Why does an annihilating pair usually emit just 2 photons? Why not 200?

Paul Dirac developed the hole theory of electrons. There is a sea of electrons in the energy state -511 keV. We can lift such an electron into an energy state +511 keV. It becomes a real electron, and the vacant state is a positron.

In semiconductors, things like this do happen. Holes are vacant states of electrons. Holes behave like positrons.

How many electrons in the -511 keV state there are in a cubic meter of vacuum? Very many. In pair production, such an electron is always available.

Annihilation happens when a +511 keV electron changes state to a -511 keV electron.

Dirac calculated the cross section for annihilation by assuming that the electron moves to the -511 keV state through an intermediate state. It usually emits two photons in the annihilation process.
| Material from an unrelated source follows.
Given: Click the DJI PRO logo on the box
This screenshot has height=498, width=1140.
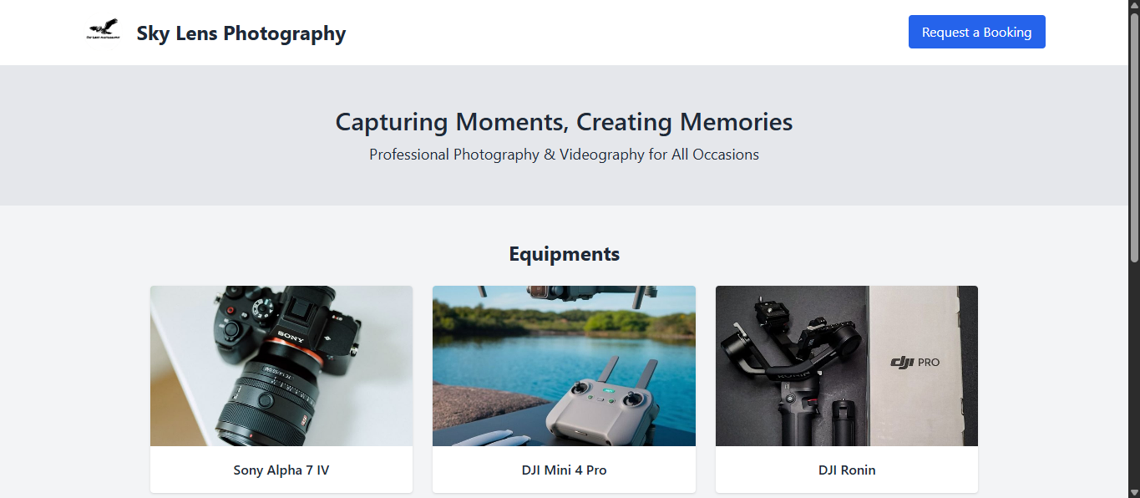Looking at the screenshot, I should click(x=915, y=362).
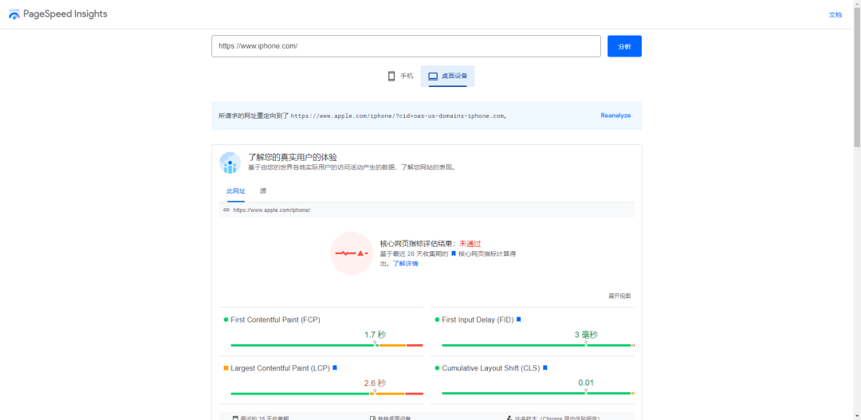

Why just two photons? Classically, the electron would spiral into the positron, and radiate at very many frequencies until it is destroyed.

A Feynman diagram of a 3 photon emission contains more vertices than a the 2 photon diagram. The calculated probability amplitude is much lower for 3 photons.

Why does Nature favor a small number of photons?

In the classical model, probably most of the energy is radiated during the last few rounds in the spiral. Let the radius of the circle be the electron classical radius 3 * 10^-15 m. The electron moves at almost the speed of light. A round takes 6 * 10^-23 s. The frequency is 1.7 * 10^22 Hz, which corresponds to a photon of energy 10^-11 J  or 70 MeV.

The classical model seems to favor photons of very large energy.

But the electron might emit many "soft" photons of much lower energy at the initial stages of its downward spiral. Feynman diagrams do not handle such almost bound states. Have we seen soft photons in experiments?


The number of photons and the coupling constant


Suppose that we have a classical electron orbiting a proton at a fixed radius r.

Let us reduce the Coulomb constant to one half. This reduces also α.

The speed of the electron is reduced by a factor 1 / sqr(2), as well as the energy of a single photon it might emit.

The kinetic energy (or the negative potential energy) is reduced by a factor 1 / 2. If the electron were to radiate away its kinetic energy, fewer photons are needed now that α is smaller. A small α tends to favor a small number of photons.

Our simple model is consistent with Feynman diagrams: if we make the coupling constant α smaller, then diagrams with many photons will have a lower probability relative to diagrams with few photons.

The smallness of the coupling constant explains why annihilation usually produces just two photons.